- What is being asked -
Reproduce the listing below from the line containing "The image size is (973, 626)." through the end, including both ends, with the requests, and only those lines. Scale every coordinate in the answers by 1.8, rounding to whole numbers with halves going up, and omit the pictures.
======== Input data
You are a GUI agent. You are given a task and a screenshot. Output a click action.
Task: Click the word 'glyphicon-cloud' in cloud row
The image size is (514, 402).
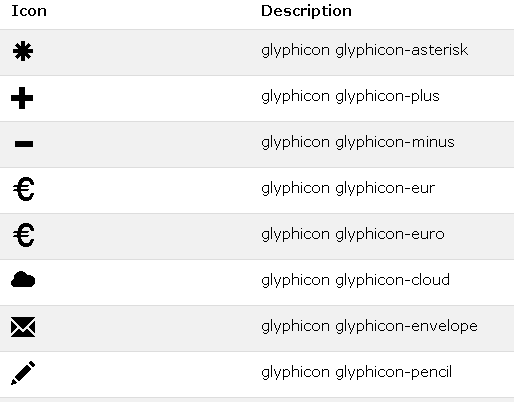(393, 280)
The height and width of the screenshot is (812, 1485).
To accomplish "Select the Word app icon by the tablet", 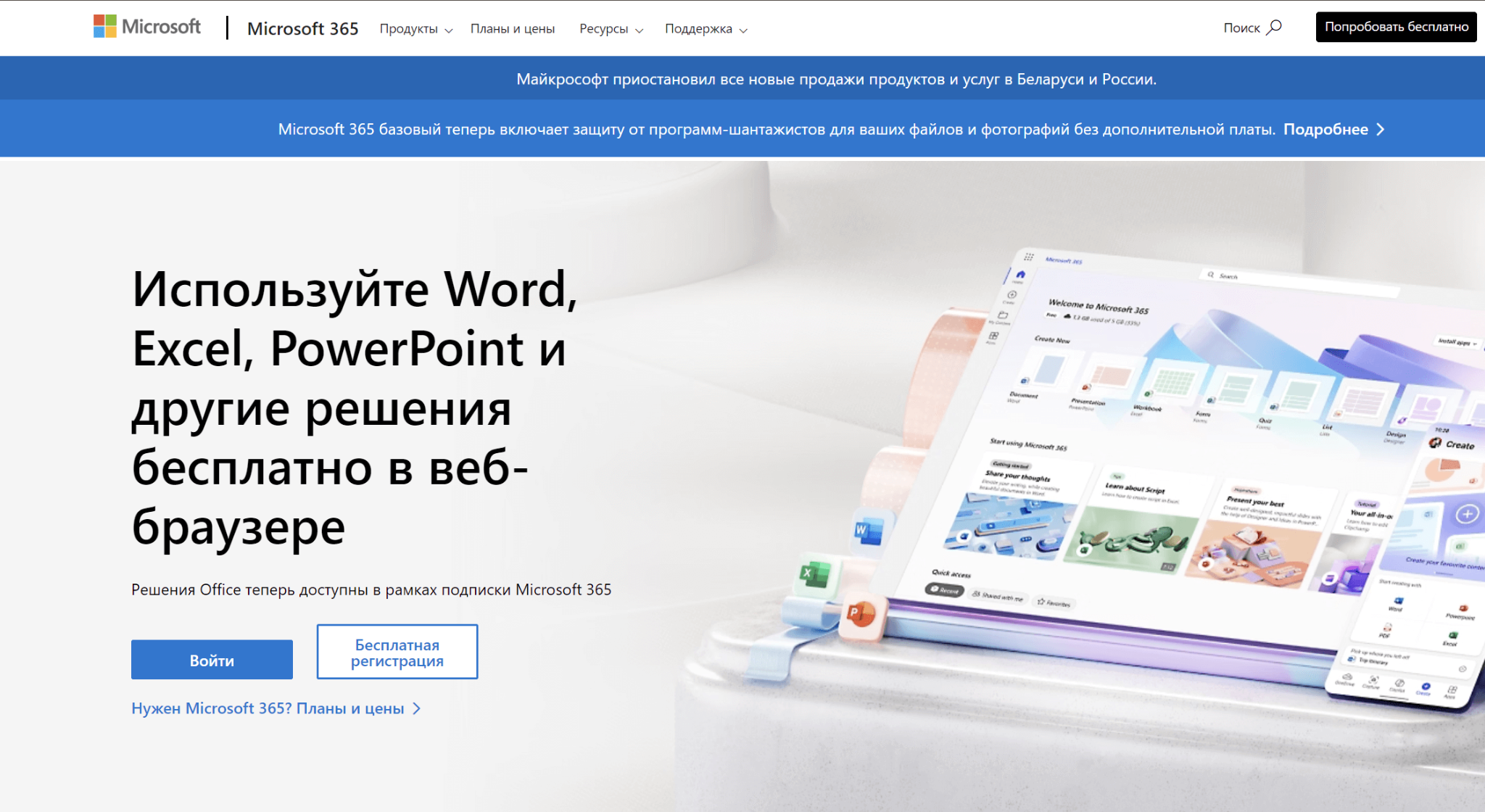I will 870,529.
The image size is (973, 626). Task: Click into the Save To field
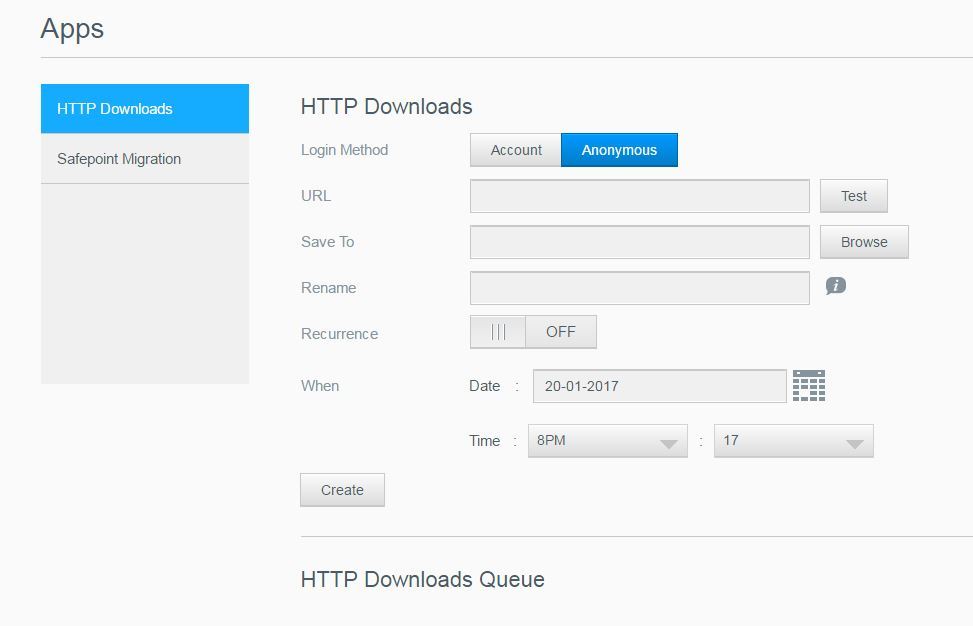[x=639, y=242]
================
- Reply to the task -
The image size is (973, 626). Task: Click into the Save To field
[x=1150, y=436]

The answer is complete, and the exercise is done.